Sono in molti, primi fra tutti i pionieri del settore come Bnl Fondi Immobiliari e DB Fondimmobiliari, a sostenere la necessità che il mercato continui a crescere solidamente attraverso prodotti che siano veramente di asset management, come è emerso anche nell’ultimo Italian Real Estate summit promosso dal Sole 24 Ore a fine novembre. Questo significa, ad esempio, che deve configurarsi una gestione collettiva, cosa che non è possibile se il numero di partecipanti al fondo è basso, e che l’obiettivo deve essere quello di far rendere l’investimento a beneficio del sottoscrittore, piuttosto che nell’interesse del promotore.

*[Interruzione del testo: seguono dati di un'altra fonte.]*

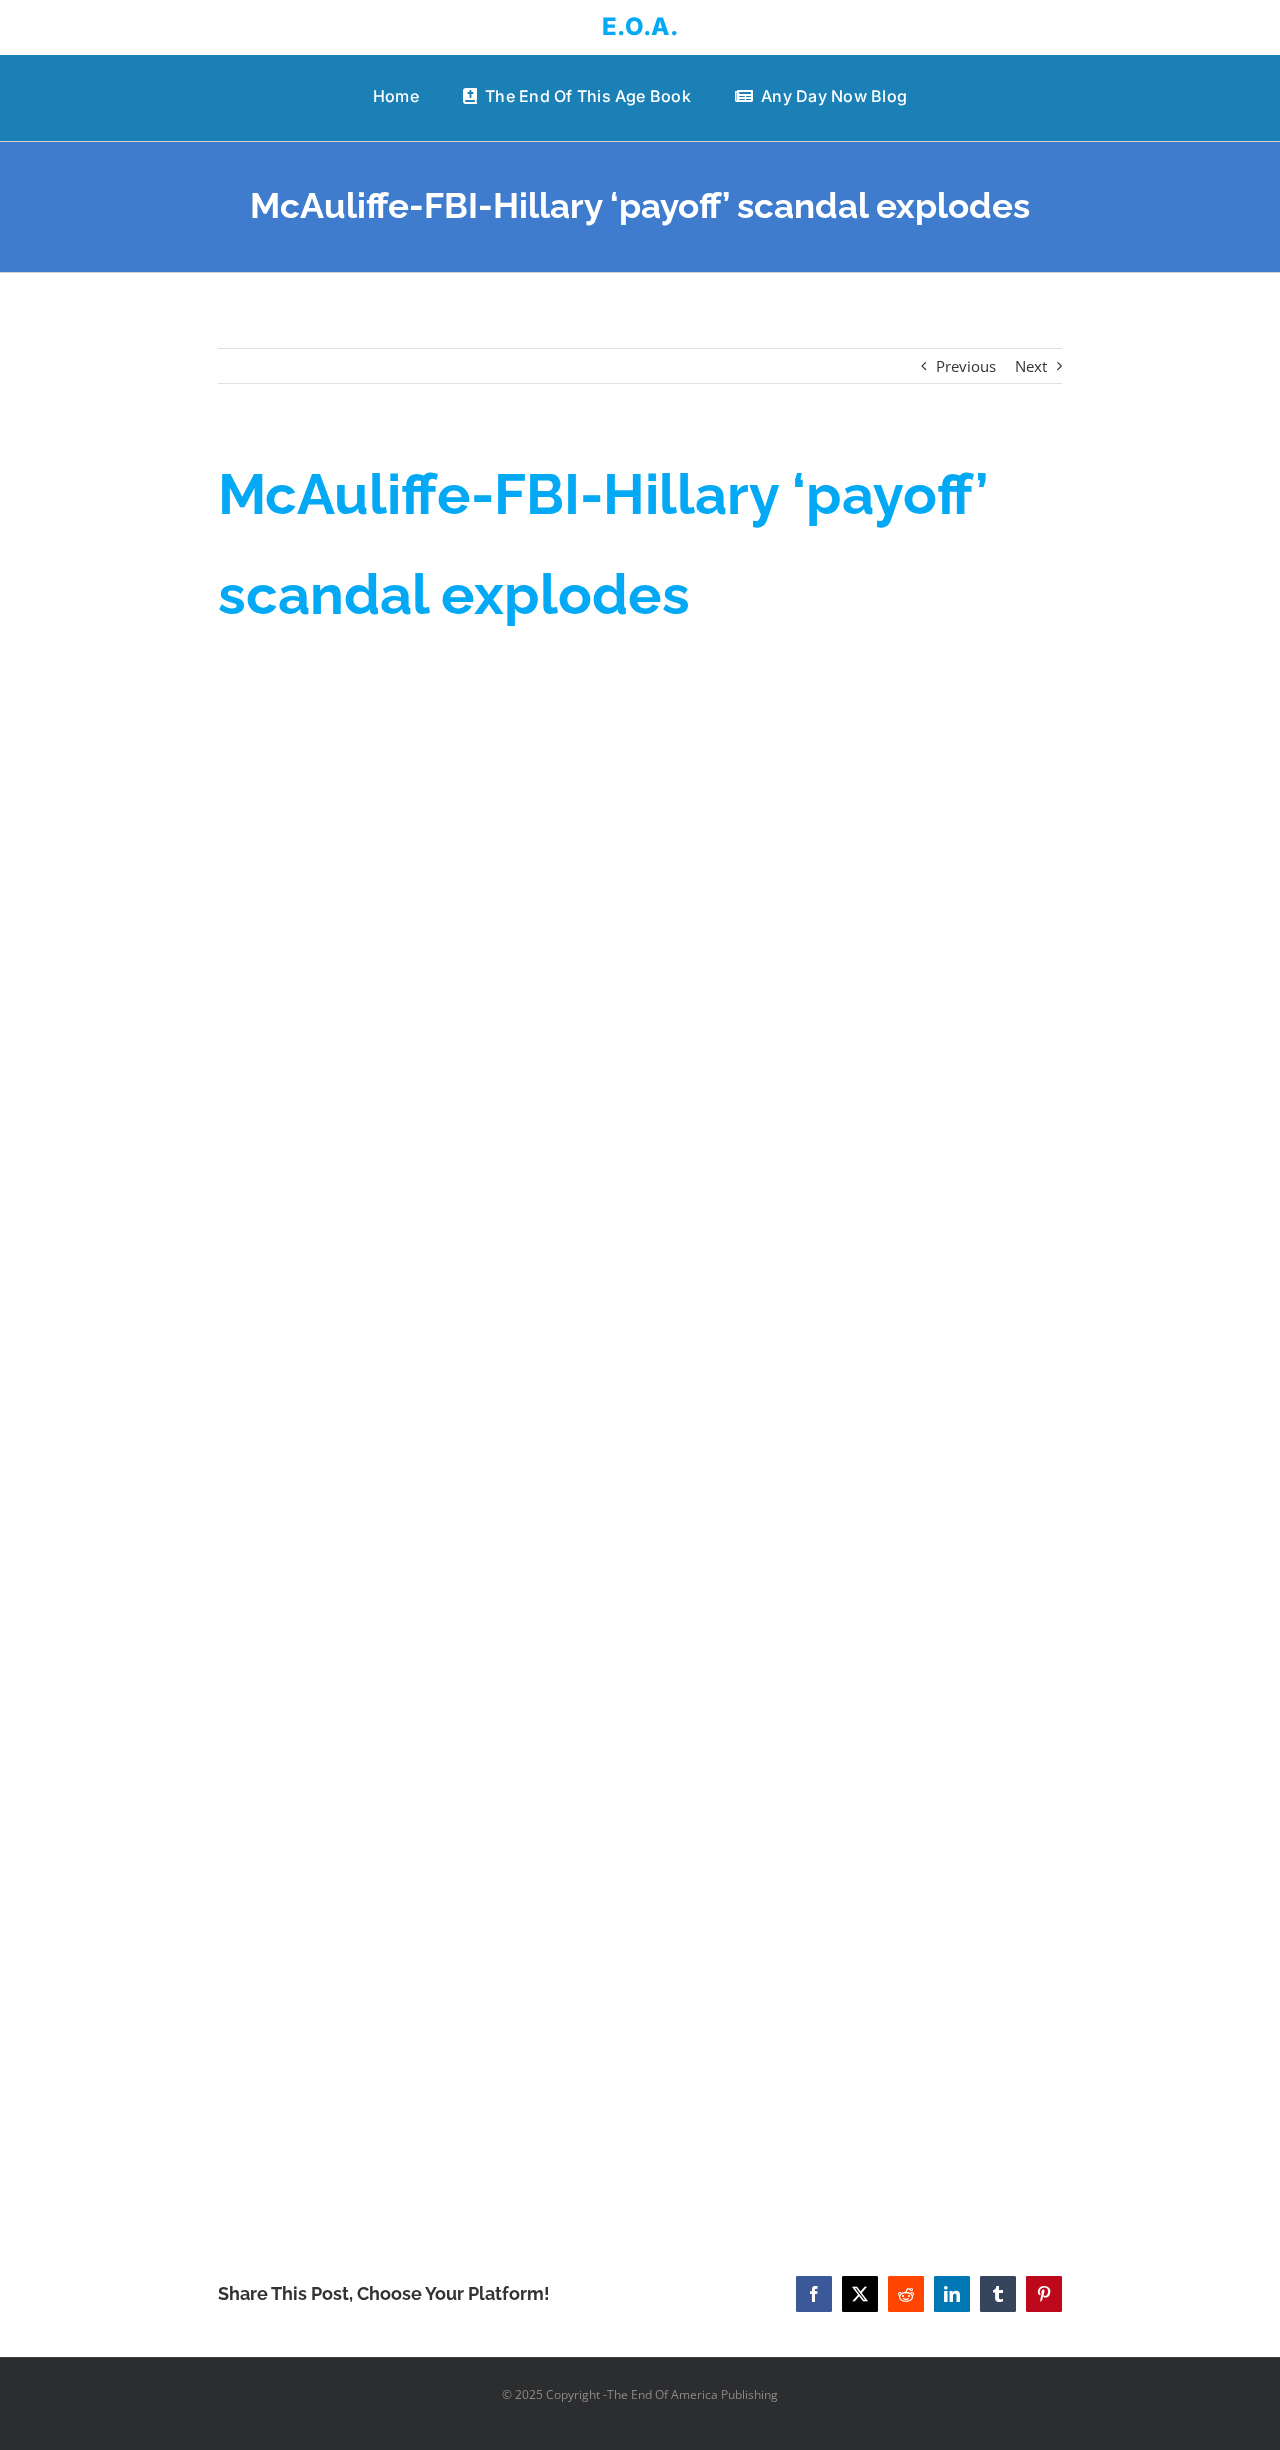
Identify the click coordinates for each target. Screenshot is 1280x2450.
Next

Nell’ultimo anno, la disciplina fiscale ha avuto un ruolo importante nello sviluppo del mercato immobiliare, perché le novità introdotte nel 2003 hanno aumentato l’appetibilità di questi strumenti. E la componente tributaria continuerà ad avere un ruolo rilevante anche in futuro, con risvolti importanti per i singoli investitori e l’intera industria.

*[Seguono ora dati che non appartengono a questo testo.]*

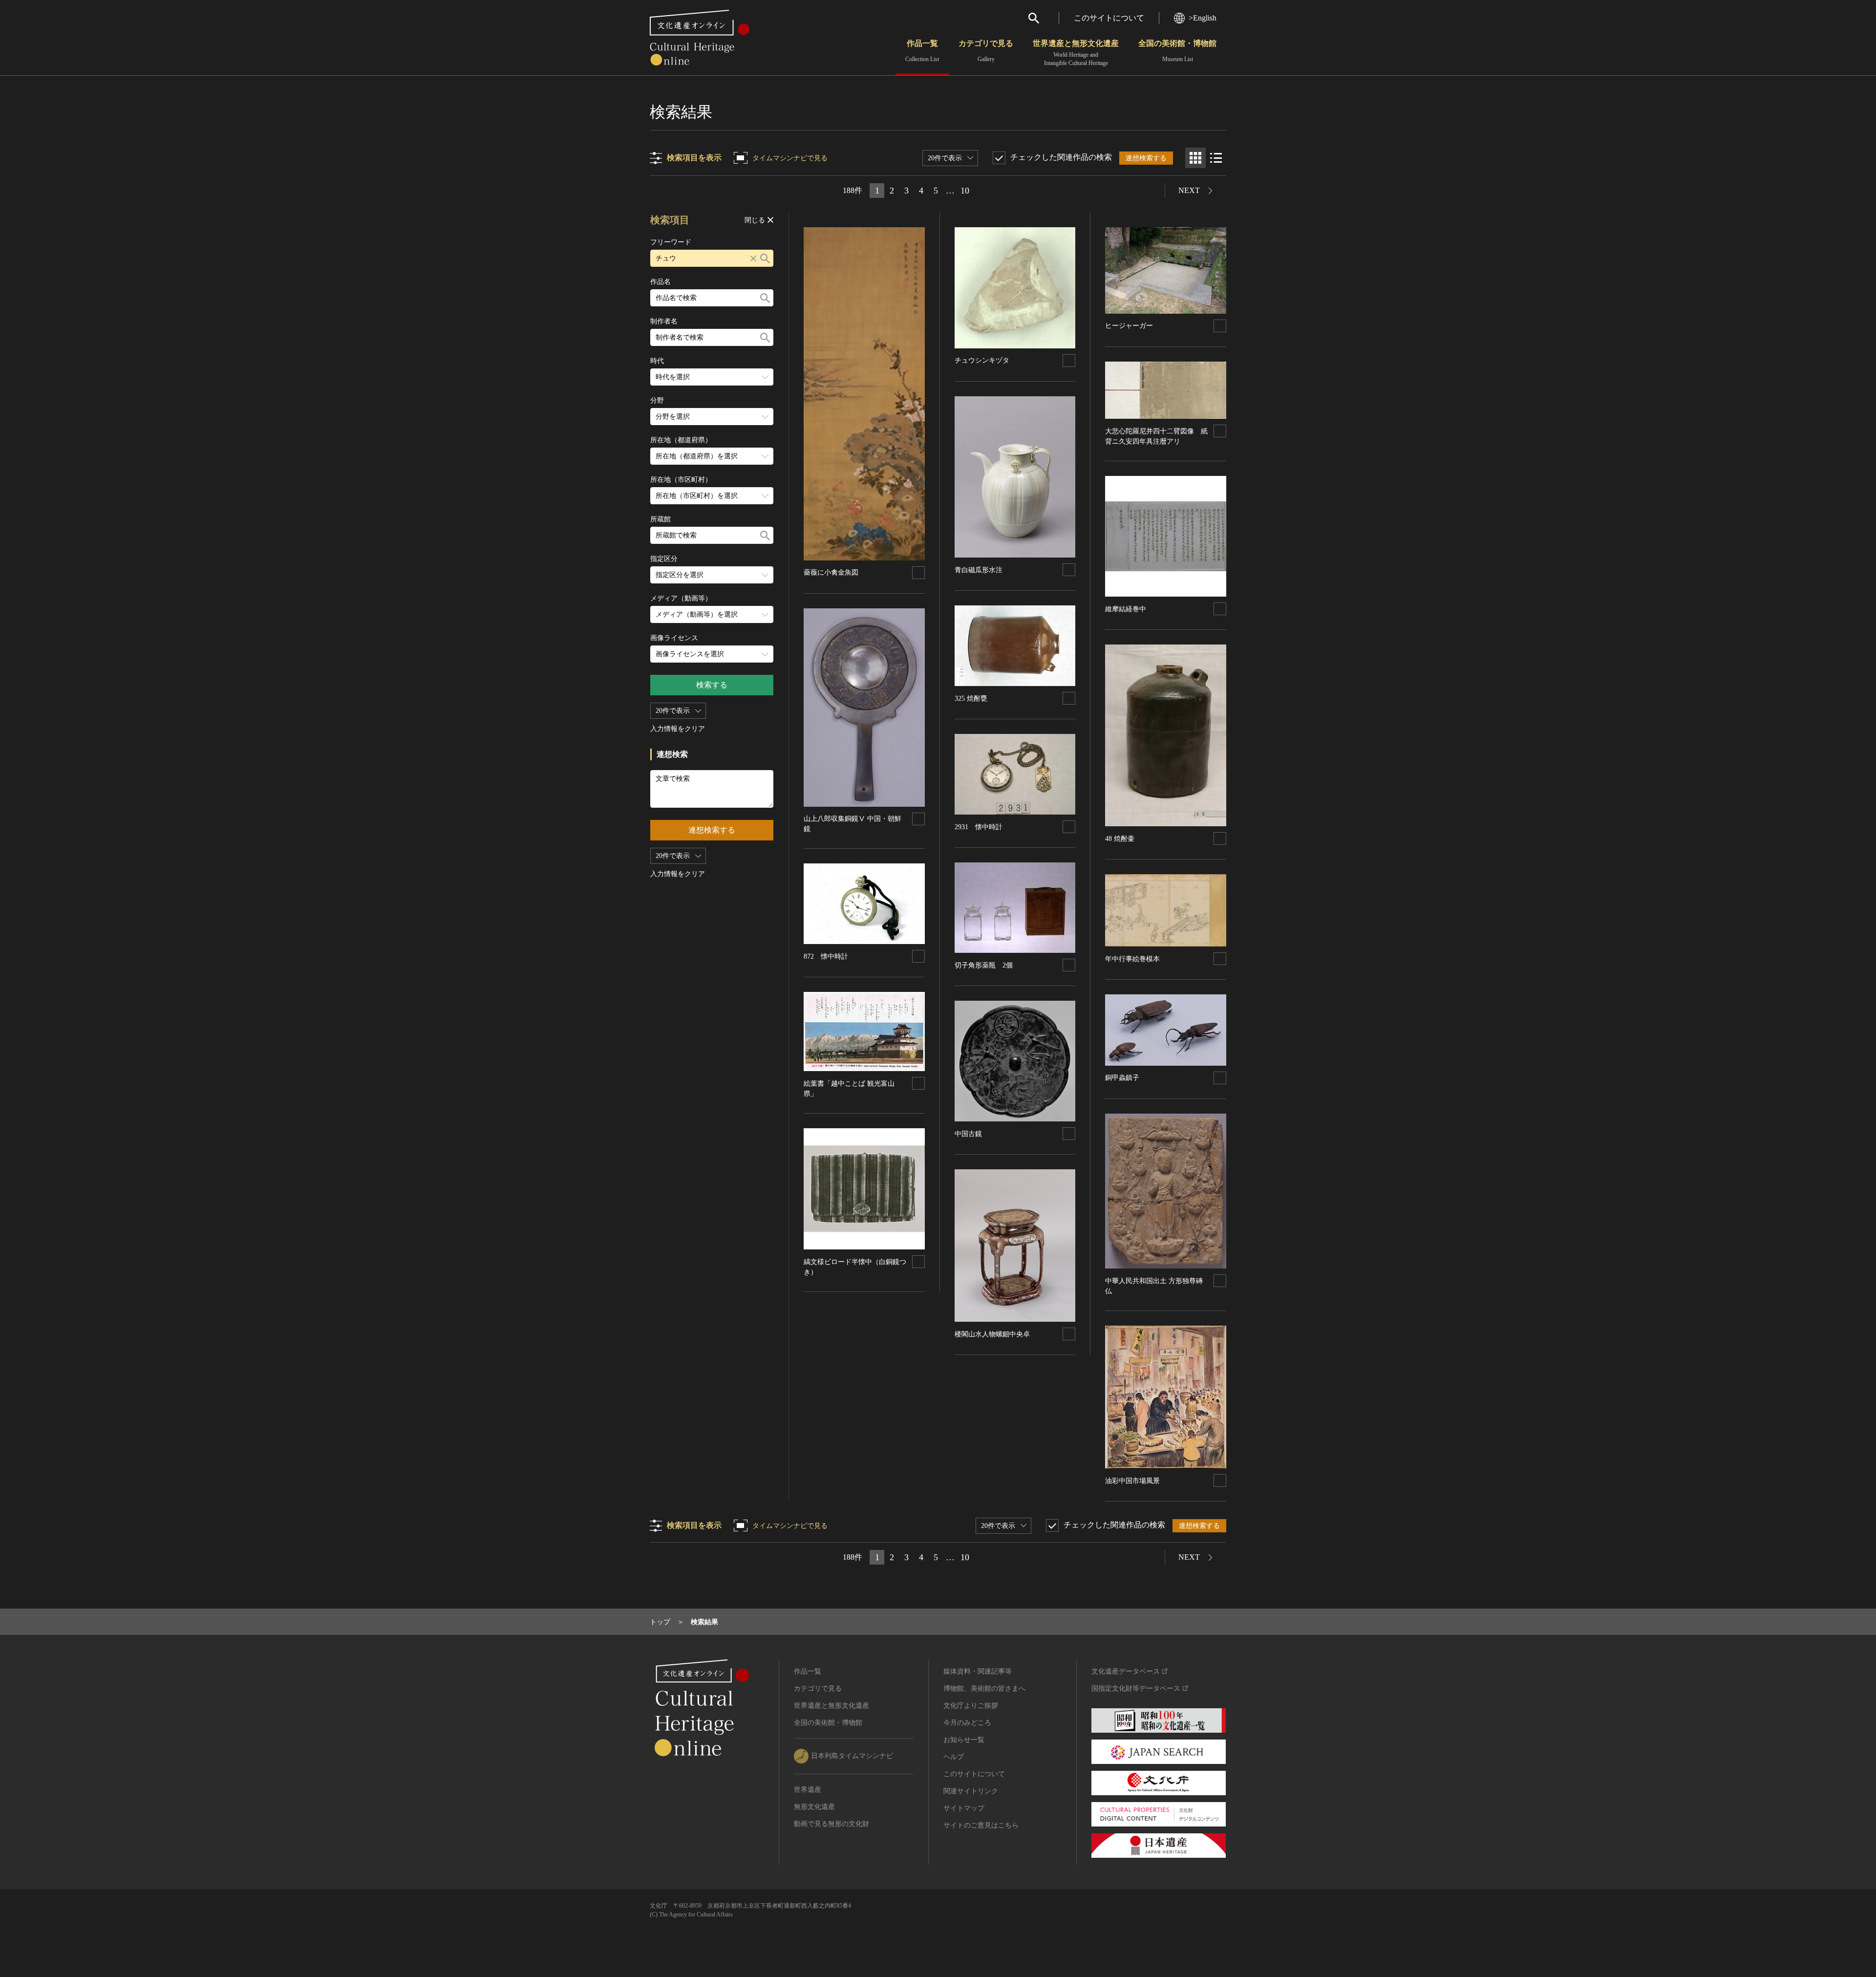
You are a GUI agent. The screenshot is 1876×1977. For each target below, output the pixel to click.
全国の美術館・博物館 (1177, 51)
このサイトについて (1109, 18)
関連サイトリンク (970, 1791)
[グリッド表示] (1195, 158)
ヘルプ (953, 1757)
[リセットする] (753, 258)
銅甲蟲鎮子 (1122, 1077)
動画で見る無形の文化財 (831, 1823)
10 (964, 190)
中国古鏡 (968, 1134)
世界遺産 (807, 1789)
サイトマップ (963, 1808)
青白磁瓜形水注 (978, 570)
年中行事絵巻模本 (1132, 959)
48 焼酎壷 (1119, 838)
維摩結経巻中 (1125, 609)
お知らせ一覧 (963, 1739)
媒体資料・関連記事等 (977, 1671)
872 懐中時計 (826, 956)
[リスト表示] (1216, 158)
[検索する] (765, 258)
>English (1202, 18)
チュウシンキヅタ (982, 360)
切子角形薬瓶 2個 (984, 965)
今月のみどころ (967, 1722)
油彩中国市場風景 (1132, 1480)
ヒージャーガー (1129, 325)
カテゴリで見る (986, 51)
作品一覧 (922, 51)
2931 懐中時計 (978, 827)
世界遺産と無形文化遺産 (1076, 52)
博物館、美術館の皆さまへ (984, 1688)
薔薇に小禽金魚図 (831, 572)
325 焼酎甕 (971, 698)
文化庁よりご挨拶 (970, 1705)
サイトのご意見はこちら (981, 1825)
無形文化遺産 (814, 1806)
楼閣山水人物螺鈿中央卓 (992, 1334)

“La nuova disciplina ha cancellato la tassazione in capo al fondo, portandola in capo agli investitori”, spiega Leo De Rosa, responsabile della Divisione Tax Finance dello studio TMF Garlati&Gentili. “Inoltre, dal primo gennaio 2004 è stata eliminata l’imposta patrimoniale dell’1% e la tassazione è diventata reddituale sul 'realizzato'. Questo significa che viene applicata l’aliquota del 12,5%, come per gli altri fondi comuni, sui proventi periodicamente distribuiti dal fondo o sulla differenza tra il valore di riscatto e quello di sottoscrizione”. Nel caso di rendimento negativo, in fase di liquidazione della posizione, anche attraverso la vendita in Borsa, l’investitore può compensare la minusvalenza con plusvalenze realizzate con altri strumenti finanziari, sempre che abbia scelto il regime amministrato o gestito.

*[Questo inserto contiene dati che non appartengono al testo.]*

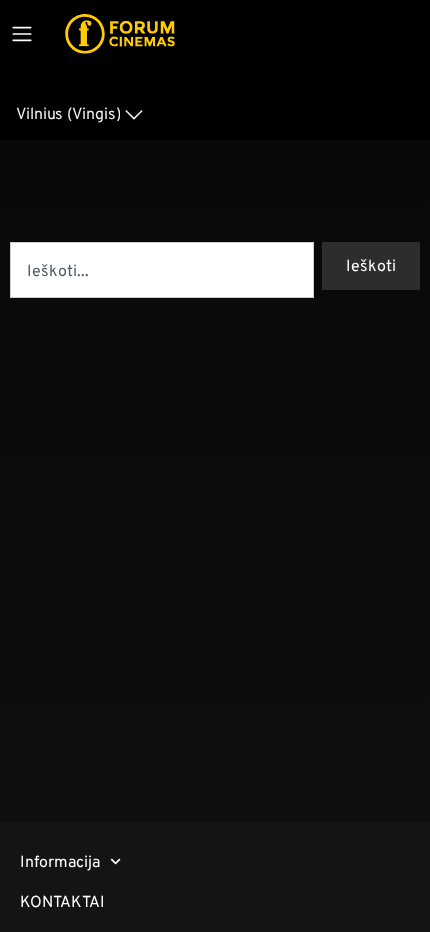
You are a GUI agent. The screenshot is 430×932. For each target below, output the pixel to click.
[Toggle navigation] (22, 34)
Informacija (60, 861)
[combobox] (162, 270)
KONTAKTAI (62, 901)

Ma quello che è emerso con maggior evidenza dalle modifiche legislative è il favore accordato ai fondi ad apporto, che non sono assoggettati all’Iva se vengono apportati una pluralità di immobili prevalentemente locati. “In base al decreto legge 220 dell’agosto 2004, questa operazione è assimilata al conferimento d’azienda”, spiega De Rosa, “anche se la mancanza di un regolamento attuativo rende difficile l’applicazione della norma, in quanto non è chiaro cosa si intenda per ‘prevalente’ e per ‘pluralità d’immobili’”. La norma ha creato una disparità tra i fondi di nuova generazione e quelli di prima generazione, che restano gravati dal credito d’imposta, in quanto i tempi di rimborso sono lunghi.
Bassa aliquota (12,5%) e differimento della tassazione al momento della distribuzione dei proventi hanno reso i fondi immobiliari competitivi a livello internazionale, perché in altri Paesi, come gli Stati Uniti e la Francia, è previsto l’obbligo di corrispondere periodicamente i dividendi. In futuro, c’è da attendersi, quindi, una maggior presenza di operatori esteri, anche perché, ricorda De Rosa, i non residenti godono di un trattamento fiscale favorevole, in quanto godono di una detassazione completa (i proventi non sono soggetti a ritenuta del 12,5%), che vale sia per gli istituzionali sia per i privati. Se da un lato serve ad attirare capitali esteri, dall’altro questo regime crea un’ingiusta disparità tra investitori domestici e non.